On Posting IB TOK Blogs

I have not written anything on this blog for at least a week.

I realized this is not just due to a lack of willingness to pour emotion into a non-spontaneous topic when I could and rather would be writing something of personal enjoyment (actually it is), but instead a lack of awareness as to what makes a topic "tok'able."

I've decided to compile a list filled to the brim with criteria for "good TOK topics," or "what makes a TOK topic legitimate." I am using - I assure you - only the definitions supplied to me by experience. Hopefully, this will help the non-spontaneous and therefore lesser creative juices flow.

1. An ethical dilema. Rather, just use the word ethical, or some combination of the letters. I learned that teachers purposely take ethical statements related to their subject and toss them towards 8th period twice a week because they are "rooted in TOK stuff," as a person once said.

2. The term art. I find it especially "tok'able" if the word art is paired with an interrogative.

3. Truth. Not necessarily anything about it - just say the word... over and over. Interrogatives also fit nicely here - specifically, "what is..."
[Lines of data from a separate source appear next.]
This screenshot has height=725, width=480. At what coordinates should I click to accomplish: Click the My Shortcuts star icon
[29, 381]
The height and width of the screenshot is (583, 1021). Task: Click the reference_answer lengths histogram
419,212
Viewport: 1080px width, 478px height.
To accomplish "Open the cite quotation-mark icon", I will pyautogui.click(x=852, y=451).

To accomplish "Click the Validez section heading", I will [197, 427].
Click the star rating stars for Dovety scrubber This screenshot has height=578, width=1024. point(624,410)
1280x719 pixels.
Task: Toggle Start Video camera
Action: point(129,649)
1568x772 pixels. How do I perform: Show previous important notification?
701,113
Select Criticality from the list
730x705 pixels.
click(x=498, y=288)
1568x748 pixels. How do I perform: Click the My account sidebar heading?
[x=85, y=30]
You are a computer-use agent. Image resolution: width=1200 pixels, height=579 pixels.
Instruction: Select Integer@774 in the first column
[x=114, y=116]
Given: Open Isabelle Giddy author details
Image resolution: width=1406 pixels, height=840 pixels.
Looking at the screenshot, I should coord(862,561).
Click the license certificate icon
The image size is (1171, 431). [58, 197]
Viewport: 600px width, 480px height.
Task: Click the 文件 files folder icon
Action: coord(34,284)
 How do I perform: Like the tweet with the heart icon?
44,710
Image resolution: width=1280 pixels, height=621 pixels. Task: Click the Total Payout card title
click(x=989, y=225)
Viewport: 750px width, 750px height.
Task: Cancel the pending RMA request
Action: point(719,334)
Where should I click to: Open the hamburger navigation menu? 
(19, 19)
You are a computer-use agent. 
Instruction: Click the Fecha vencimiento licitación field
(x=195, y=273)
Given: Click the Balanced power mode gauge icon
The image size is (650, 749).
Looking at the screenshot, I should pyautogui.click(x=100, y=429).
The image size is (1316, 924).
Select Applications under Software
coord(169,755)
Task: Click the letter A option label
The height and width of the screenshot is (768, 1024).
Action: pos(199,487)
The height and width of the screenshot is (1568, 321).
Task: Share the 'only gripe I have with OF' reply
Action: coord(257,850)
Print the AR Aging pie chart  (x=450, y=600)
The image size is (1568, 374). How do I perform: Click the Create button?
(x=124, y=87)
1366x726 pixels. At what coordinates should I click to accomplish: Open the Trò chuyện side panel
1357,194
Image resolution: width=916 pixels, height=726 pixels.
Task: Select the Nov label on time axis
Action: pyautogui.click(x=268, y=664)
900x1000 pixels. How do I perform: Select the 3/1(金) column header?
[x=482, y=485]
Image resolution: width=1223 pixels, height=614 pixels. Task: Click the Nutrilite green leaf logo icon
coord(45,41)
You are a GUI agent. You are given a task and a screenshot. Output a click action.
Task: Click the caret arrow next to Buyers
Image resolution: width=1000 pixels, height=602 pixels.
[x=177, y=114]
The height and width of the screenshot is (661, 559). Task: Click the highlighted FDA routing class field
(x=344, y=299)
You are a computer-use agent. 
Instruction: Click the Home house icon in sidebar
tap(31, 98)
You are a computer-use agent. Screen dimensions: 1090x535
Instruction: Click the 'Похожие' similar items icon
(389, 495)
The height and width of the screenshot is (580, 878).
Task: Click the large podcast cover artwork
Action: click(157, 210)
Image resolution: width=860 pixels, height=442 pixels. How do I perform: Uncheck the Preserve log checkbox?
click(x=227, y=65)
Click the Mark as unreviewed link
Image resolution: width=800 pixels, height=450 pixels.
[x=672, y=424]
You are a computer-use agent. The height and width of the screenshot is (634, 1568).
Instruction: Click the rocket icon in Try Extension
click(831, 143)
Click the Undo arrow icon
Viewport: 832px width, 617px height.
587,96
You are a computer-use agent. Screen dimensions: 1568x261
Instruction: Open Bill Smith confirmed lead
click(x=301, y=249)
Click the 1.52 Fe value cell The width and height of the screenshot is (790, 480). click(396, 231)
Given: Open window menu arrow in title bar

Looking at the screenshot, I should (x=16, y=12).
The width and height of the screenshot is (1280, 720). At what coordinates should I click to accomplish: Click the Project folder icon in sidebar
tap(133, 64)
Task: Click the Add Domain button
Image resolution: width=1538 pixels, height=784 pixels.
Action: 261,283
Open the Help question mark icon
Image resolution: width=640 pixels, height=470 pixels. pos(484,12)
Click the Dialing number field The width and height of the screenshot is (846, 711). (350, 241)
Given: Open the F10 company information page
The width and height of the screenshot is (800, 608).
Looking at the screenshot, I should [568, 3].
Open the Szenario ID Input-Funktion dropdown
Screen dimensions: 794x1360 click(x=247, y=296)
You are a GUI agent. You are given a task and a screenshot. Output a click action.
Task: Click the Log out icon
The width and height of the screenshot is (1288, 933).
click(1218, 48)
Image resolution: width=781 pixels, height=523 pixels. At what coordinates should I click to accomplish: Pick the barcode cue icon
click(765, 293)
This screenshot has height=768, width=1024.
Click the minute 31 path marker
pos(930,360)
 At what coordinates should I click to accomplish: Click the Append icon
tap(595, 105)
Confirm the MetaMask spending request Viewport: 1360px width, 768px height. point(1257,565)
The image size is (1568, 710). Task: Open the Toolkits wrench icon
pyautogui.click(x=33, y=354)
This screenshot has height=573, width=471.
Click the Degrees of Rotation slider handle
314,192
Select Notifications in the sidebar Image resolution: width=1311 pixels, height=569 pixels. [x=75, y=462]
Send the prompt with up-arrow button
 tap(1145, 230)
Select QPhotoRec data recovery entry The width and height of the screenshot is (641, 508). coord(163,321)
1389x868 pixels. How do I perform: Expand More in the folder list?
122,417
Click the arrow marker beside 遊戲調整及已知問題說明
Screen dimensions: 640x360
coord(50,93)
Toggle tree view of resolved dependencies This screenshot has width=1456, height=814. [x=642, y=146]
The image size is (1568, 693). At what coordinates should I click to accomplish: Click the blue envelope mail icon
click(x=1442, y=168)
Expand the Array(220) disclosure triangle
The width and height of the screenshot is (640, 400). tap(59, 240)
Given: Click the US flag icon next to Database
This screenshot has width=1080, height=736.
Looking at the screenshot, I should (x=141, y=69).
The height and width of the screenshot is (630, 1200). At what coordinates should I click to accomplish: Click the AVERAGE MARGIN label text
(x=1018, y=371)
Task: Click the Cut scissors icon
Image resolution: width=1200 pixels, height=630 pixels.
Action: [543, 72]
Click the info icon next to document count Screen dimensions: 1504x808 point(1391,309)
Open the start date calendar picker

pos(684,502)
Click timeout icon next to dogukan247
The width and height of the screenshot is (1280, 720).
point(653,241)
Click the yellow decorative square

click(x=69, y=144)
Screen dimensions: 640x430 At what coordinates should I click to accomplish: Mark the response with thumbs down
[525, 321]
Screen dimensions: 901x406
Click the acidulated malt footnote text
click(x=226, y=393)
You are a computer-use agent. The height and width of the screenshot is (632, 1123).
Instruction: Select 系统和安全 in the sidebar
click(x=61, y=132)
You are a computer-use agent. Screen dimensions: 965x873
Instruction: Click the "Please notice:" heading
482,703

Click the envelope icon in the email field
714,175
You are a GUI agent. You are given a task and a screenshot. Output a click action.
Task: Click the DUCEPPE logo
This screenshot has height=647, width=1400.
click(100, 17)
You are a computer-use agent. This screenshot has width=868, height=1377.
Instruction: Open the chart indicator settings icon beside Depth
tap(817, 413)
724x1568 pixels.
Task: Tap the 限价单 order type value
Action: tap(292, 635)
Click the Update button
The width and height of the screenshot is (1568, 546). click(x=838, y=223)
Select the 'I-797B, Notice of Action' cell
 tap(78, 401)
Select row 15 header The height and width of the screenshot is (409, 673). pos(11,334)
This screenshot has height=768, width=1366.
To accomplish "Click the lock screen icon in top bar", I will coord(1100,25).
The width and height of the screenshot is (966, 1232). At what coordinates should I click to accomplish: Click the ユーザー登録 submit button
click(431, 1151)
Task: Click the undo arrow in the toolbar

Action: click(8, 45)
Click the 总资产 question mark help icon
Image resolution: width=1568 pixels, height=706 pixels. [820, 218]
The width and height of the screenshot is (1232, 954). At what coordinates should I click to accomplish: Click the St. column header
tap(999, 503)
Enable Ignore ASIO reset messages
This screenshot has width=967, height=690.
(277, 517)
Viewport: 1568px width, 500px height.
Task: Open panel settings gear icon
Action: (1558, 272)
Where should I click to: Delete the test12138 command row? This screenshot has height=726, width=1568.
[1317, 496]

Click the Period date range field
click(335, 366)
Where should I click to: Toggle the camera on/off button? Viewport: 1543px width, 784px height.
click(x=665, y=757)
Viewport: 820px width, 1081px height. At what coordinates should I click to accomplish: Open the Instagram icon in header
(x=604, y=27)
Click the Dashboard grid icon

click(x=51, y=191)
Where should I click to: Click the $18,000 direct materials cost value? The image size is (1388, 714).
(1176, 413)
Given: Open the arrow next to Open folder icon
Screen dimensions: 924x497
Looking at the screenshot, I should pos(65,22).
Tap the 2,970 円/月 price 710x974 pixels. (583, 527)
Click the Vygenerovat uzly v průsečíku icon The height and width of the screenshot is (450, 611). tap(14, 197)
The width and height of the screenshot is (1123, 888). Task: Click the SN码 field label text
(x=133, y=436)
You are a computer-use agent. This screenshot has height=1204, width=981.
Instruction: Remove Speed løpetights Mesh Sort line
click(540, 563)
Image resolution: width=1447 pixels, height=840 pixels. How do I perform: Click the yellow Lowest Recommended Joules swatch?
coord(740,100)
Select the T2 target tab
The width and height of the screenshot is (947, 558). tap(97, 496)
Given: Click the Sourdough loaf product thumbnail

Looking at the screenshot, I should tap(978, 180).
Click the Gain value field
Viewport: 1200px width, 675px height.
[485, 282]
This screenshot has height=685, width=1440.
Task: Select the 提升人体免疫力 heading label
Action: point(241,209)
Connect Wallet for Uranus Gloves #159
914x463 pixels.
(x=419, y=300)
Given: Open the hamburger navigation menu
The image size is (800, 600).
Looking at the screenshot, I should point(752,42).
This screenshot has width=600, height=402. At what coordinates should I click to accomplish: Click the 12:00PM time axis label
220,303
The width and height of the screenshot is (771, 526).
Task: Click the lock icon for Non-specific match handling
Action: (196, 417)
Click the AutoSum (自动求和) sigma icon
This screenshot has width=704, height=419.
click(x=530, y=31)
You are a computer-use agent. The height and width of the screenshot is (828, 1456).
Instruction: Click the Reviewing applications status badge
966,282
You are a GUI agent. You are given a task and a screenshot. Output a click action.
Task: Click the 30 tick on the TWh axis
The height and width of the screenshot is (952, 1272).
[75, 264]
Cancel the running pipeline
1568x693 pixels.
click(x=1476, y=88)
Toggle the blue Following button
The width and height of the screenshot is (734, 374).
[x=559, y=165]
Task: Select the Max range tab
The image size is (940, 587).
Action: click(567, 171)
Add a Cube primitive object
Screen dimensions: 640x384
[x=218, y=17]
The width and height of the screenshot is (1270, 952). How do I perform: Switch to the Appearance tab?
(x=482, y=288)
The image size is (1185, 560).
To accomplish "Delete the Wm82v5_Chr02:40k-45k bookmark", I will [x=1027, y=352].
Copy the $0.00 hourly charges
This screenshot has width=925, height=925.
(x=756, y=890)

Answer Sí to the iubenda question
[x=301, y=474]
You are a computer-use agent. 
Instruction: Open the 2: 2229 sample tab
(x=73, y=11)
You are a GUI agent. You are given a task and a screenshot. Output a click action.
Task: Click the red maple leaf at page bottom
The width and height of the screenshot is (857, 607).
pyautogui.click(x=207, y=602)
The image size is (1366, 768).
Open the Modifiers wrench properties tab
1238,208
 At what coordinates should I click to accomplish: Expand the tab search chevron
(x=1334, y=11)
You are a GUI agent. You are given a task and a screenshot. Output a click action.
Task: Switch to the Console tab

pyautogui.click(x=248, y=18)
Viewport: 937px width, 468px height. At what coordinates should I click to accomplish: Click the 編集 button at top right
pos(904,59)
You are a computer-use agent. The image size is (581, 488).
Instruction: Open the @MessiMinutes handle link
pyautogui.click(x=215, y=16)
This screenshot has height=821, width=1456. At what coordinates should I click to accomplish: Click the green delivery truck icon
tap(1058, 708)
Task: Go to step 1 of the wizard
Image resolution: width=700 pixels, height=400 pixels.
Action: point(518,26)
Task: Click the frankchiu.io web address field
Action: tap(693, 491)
4. The concept of perception. When you have used perception, use perspective. After perspective, point of view. Done with point of view? Move to personal observation. Personal observation used twice already? Subjective experience. With this you should have finished the paper, but if not... unique time-space equivalence plot.

5. Morality, and no it is not directly spawned from Christian imagery. Throw in a couple references to "good and evil," "what makes it so," and if its a discussion, just say, "who are we to decide?" It doesn't make you seem smart - just loud enough to maybe nullify the ridiculousness of quantifying subjective experience (Haha! Thank you #4).

6. Logical appeals. Inherent logical fallacy. Syllogisms. Logic as a...

7. Way of knowing. This hardly has to be cognizant. Step 1: say the three words a bunch. Step 2: ???? Step 3: PROFIT!

8. Existence. Use Neo as an example, and then Descartes. Then go crawl into your IBTOK inspired existential hole with Camus.

9. The word "theoretically." If you cant test something directly, you are probably capable of making an argument for it being true. If someone argues against you, say they are wrong, because they cant "know for sure." Then sprinkle the word absolute in with your next 6 sentences (bonus points for using it in each).

I've run out of ideas (meaning I've been writing for 15 minutes and am no longer interested).

But now juices are flowing... theoretically.